The Marginalian
The Marginalian

In Which Bertrand Russell and George Bernard Shaw Collide on Their Bicycles

“How many intellectuals does it take to crash two bicycles?” asks Craig Brown in Hello Goodbye Hello: A Circle of 101 Remarkable Meetings (public library) — the same wonderful daisy chain of famous encounters that gave us Rudyard Kipling’s warm memories of Mark Twain and Walt Disney’s copyright contentions with Igor Stravinsky — before introducing us to a calamitous encounter between George Bernard Shaw and Bertrand Russell. And, yes, it does involve bicycles.

Brown chronicles the unusual encounter, which took place in September of 1895, while the two then-young men were visiting the socialists Sidney and Beatrice Webb at their house in Monmouthshire:

Though aged twenty-nine, he is still learning to ride a bicycle, and is doing so with a recklessness at odds with his usual physical timidity. He regularly falls off at corners, simply because no one has satisfactorily convinced him of the need to lean into them. Faced with a steep downhill slope, he places his feet on the handlebars, and is then unable to steady himself when he hits a bump. Whenever he falls off his bicycle, which is often, he never admits to a mistake, behaving as though it had always been his intention.

“Many of his falls, from which he would prance away crying ‘I am not hurt,’ with black eyes, violet lips and a red face, acted as trials for his optimism,” notes his biographer, Michael Holroyd. “The surgery afterwards was an education in itself. Each toss he took was a point scored for one or more of his fads. After one appalling smash (hills, clouds and farmhouses tumbling around drunkenly), he wrote: ‘Still I am not thoroughly convinced yet that I was not killed. Anybody but a vegetarian would have been. Nobody but a teetotaller would have faced a bicycle again for six months.’ After four years of intrepid pedalling, he could claim: ‘If I had taken to the ring I should, on the whole, have suffered less than I have, physically.'”

Also staying with the Webbs was up-and-coming philosopher Bertrand Russell, twenty-three at the time. Years later, he would come to use the bicycle — like Steve Jobs famously did — as frequent metaphor for his intellectual arguments. In the 1926 treatise Education and the Good Life, for instance, he offers learning to ride a bicycle as an example of overcoming fear by acquiring skill.

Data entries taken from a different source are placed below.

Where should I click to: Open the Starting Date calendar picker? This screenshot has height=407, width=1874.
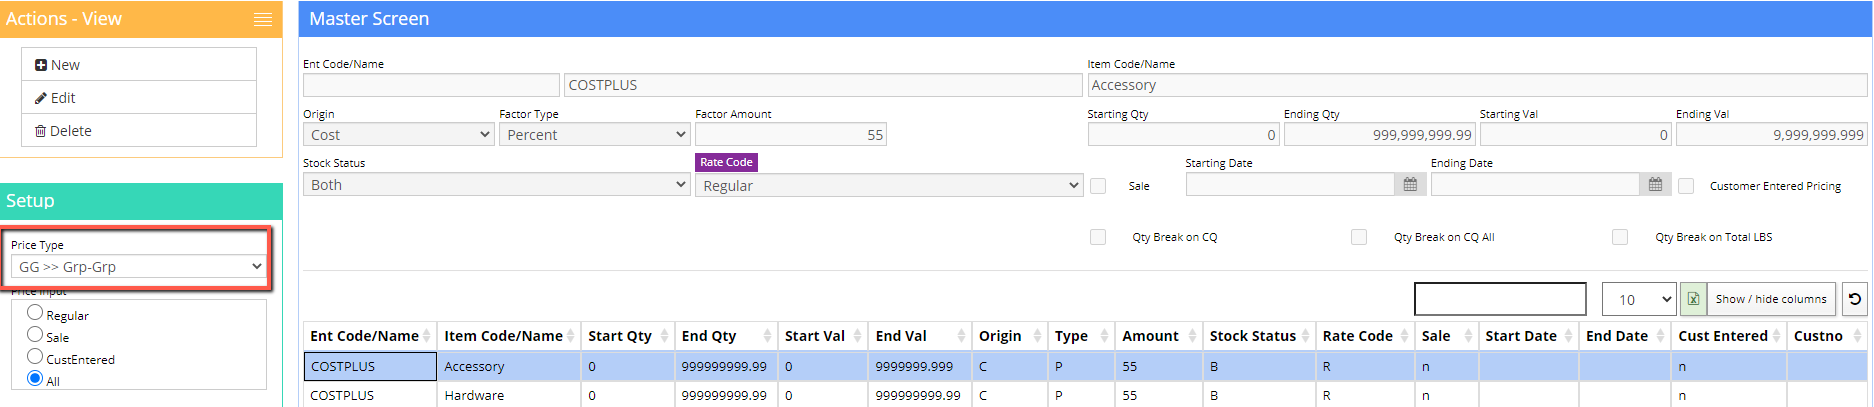pyautogui.click(x=1410, y=185)
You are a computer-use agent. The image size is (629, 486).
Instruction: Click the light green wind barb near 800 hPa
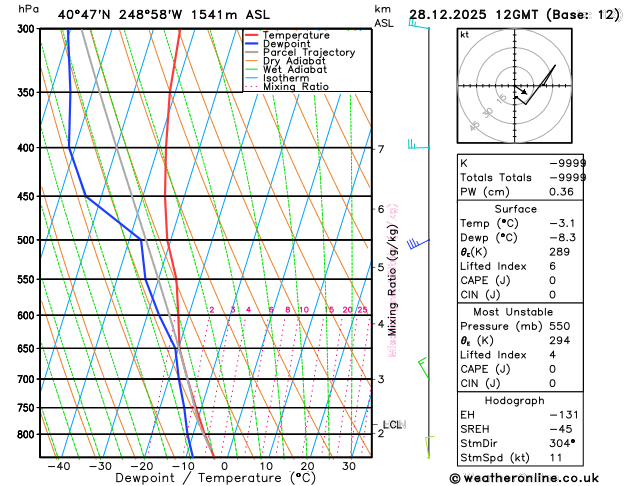429,447
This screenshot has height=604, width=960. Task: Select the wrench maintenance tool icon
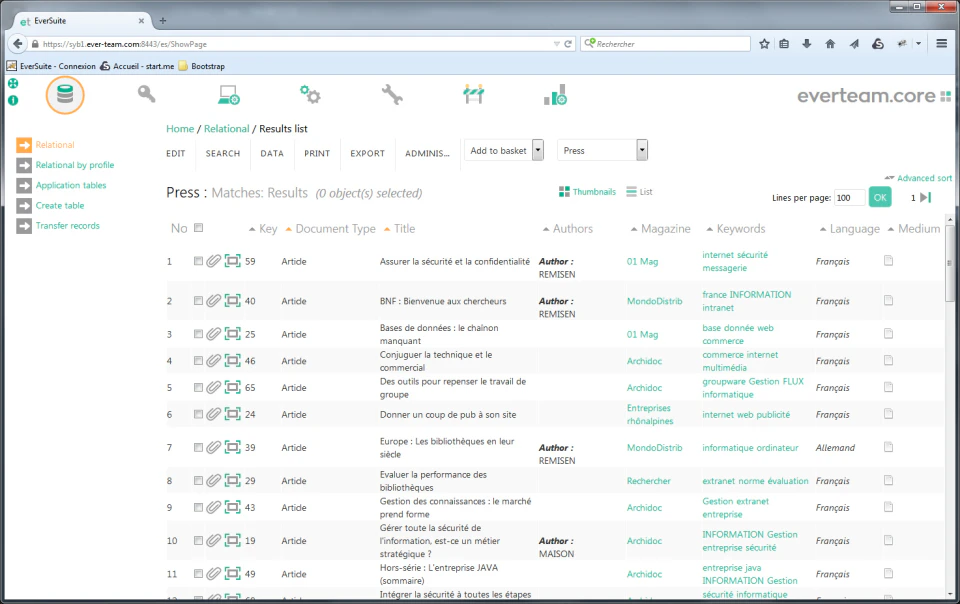coord(391,93)
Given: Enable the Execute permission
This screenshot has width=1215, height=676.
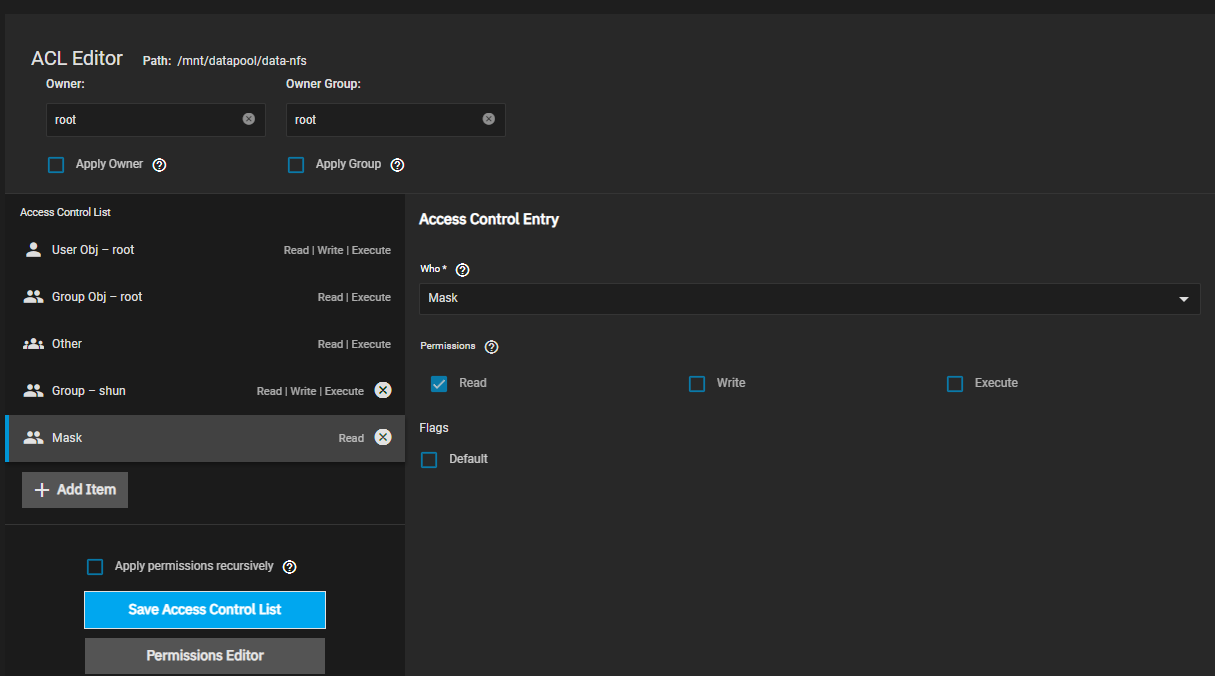Looking at the screenshot, I should 955,384.
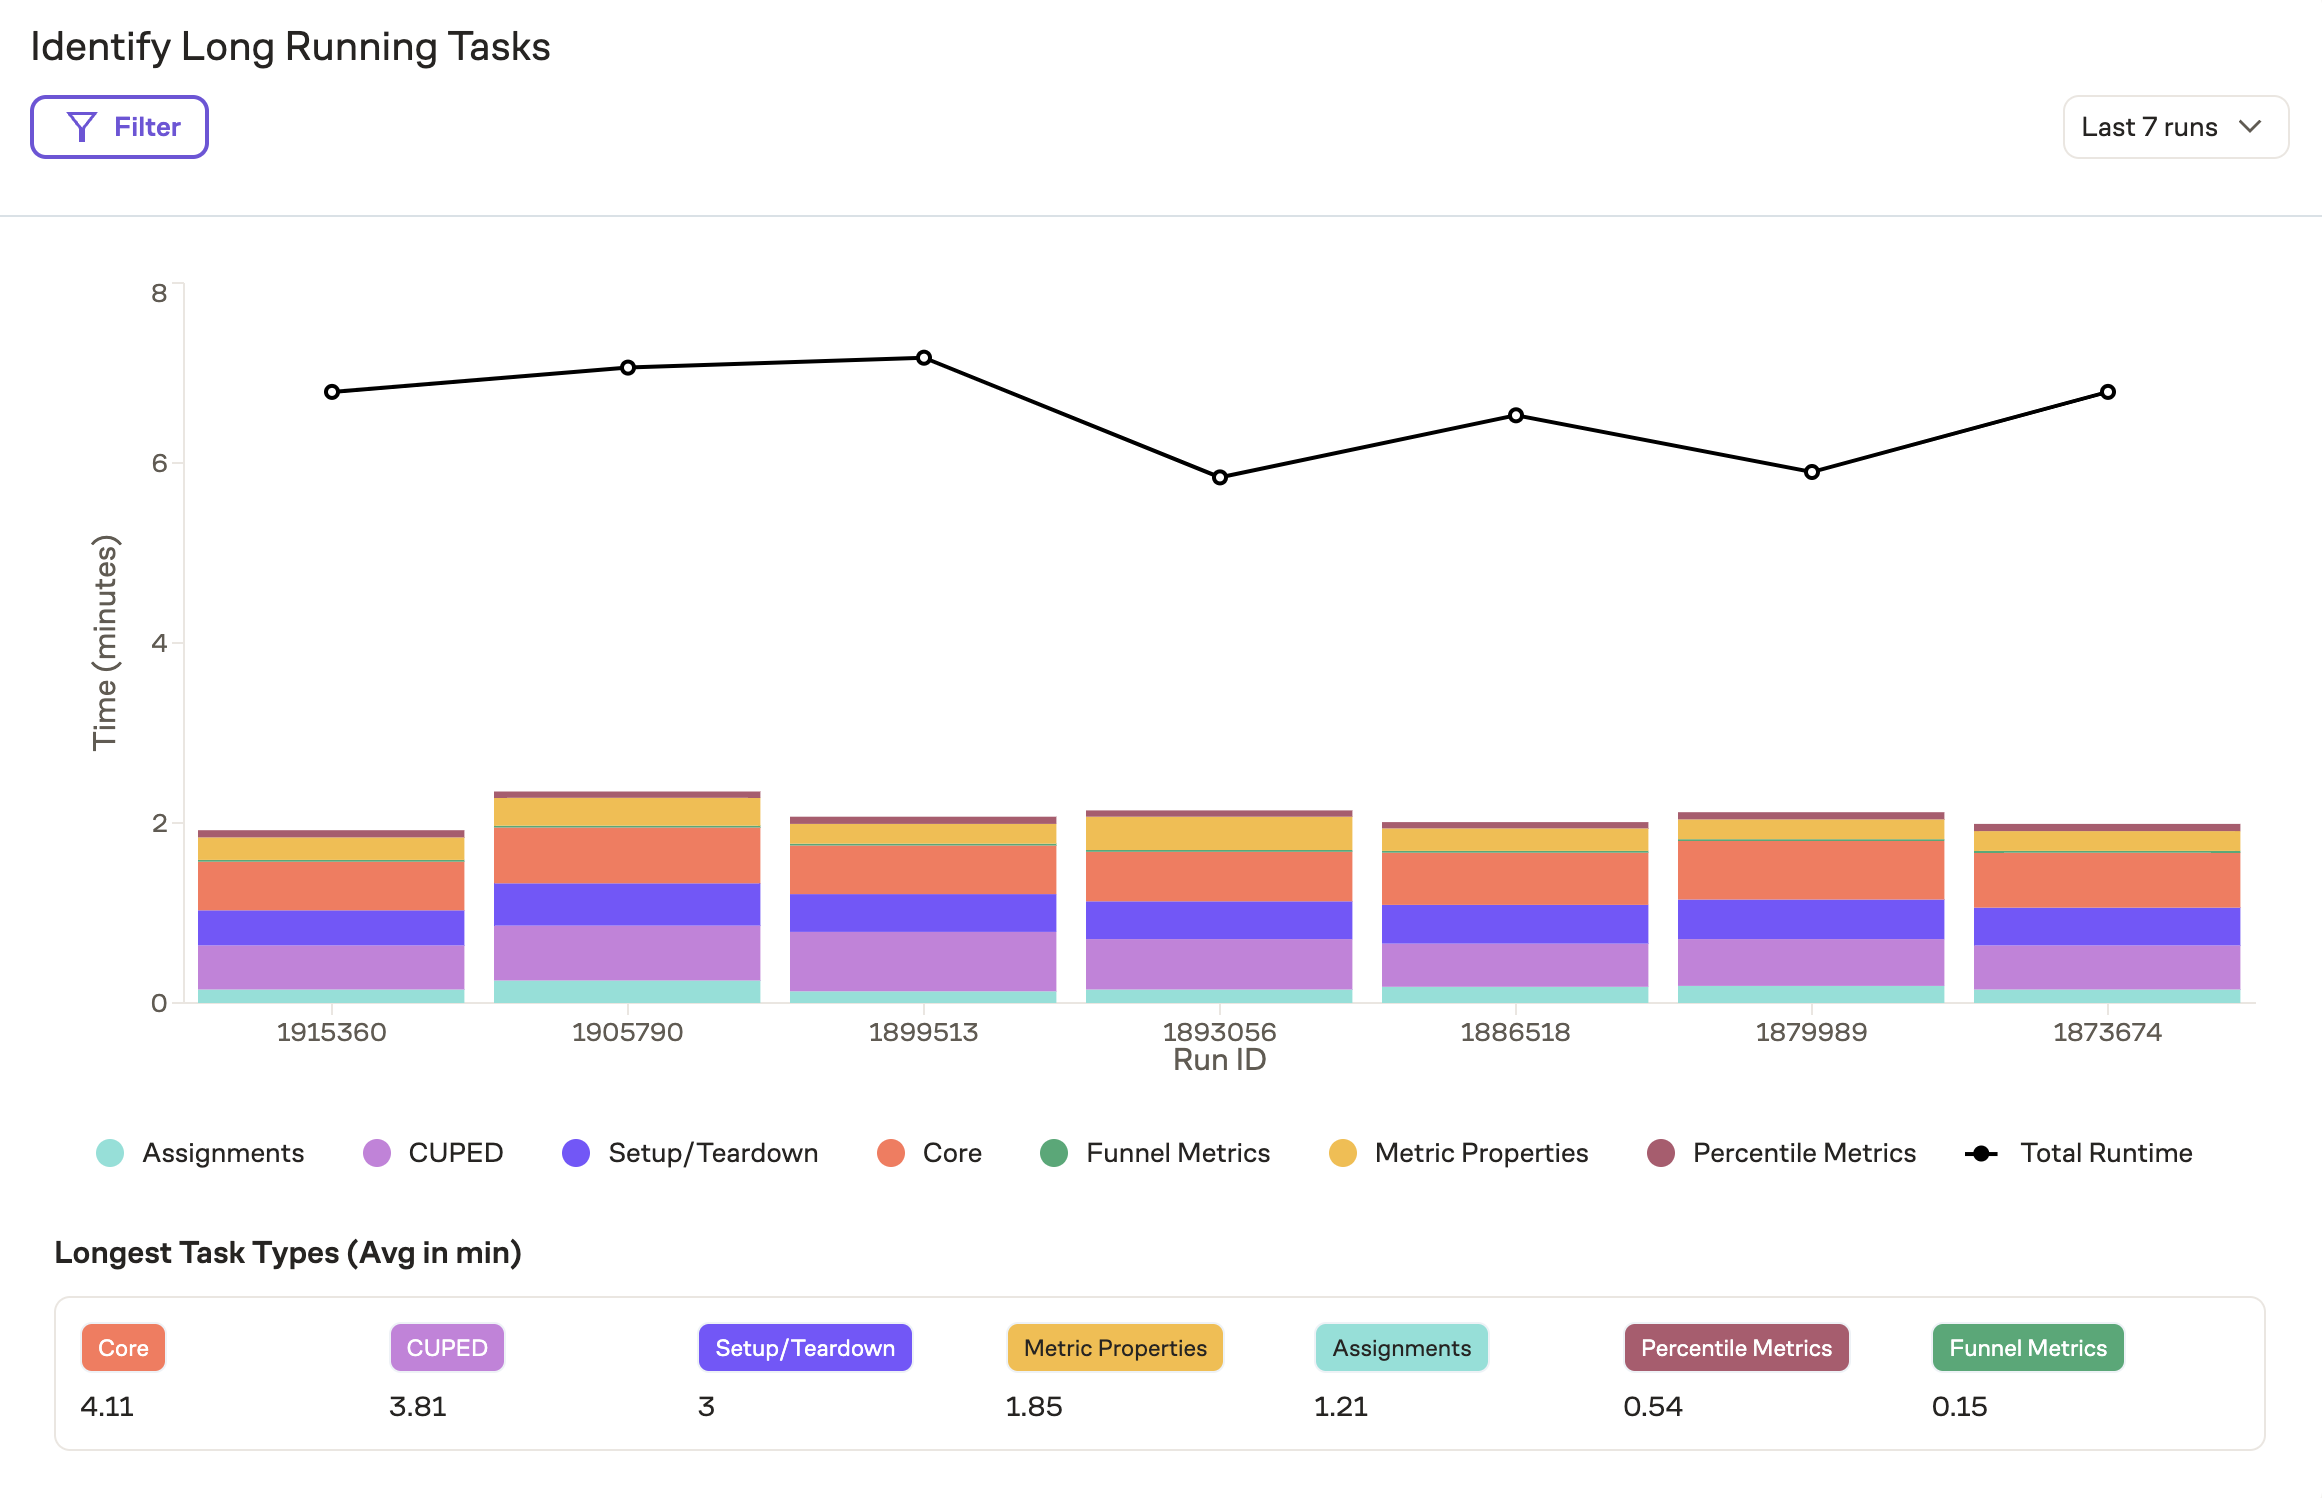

But on that particular September afternoon, the bicycle carried an urgency of a far more practical nature for Russell and Shaw, who could’ve used this vintage bike safety manual. Brown details the farcical incident:

The two spindly intellectuals set off on their bicycles through the rolling hills of Monmouthshire. Before long, Bertrand Russell, slightly out in front, stops his bike in the middle of the road in order to read a direction sign and work out which way they should head. Shaw whizzes towards him, fails to keep his eyes on the road, and crashes right into the stationary Russell.

Shaw is hurled through the air and lands flat on his back “twenty feet from the place of the collision,” in Russell’s empirical estimation. Following his normal practice, Shaw picks himself up, behaves as though nothing is wrong, and gets back on his bicycle, which is, like him, miraculously undamaged.

But for Russell, it is a different story. “Russell, fortunately, was not even scratched,” Shaw tells a friend, adding mischievously, “But his knickerbockers were demolished.” Russell’s bicycle is also in a frightful state, and is no longer fit to ride. Russell says of his assailant: “He got up completely unhurt and continued his ride. Whereas my bicycle was smashed, and I had to return by train.”

Shaw, true to his bravado, reinforces his “victory” in a rascally demonstrative manner:

The train is extremely slow, so Shaw is easily able to outpace it. Never one to let tact get in the way of comedy, he pops up with his bicycle on the platform of every station along the way, putting his head into the carriage to jeer at Russell. “I suspect that he regarded the whole incident as proof of the virtues of vegetarianism,” suggests Russell sixty years later.

Their relationship never fully recovers, though it bumbles on for half a century or so. Russell concludes that, “When I was young, we all made a show of thinking no better of ourselves than of our neighbours. Shaw found this effort wearisome, and had already given it up when he first burst upon the world. My admiration had limits … it used to be the custom among clever people to say that Shaw was not unusually vain, but unusually candid. I came to think later on that this was a mistake.”

The rest of Hello Goodbye Hello goes on to recount such similarly riveting encounters between luminaries like Leonard Cohen and Janis Joplin, Maxim Gorky and Leo Tolstoy, Andy Warhol and Jackie O, J. D. Salinger and Ernest Hemingway, and a wealth of others.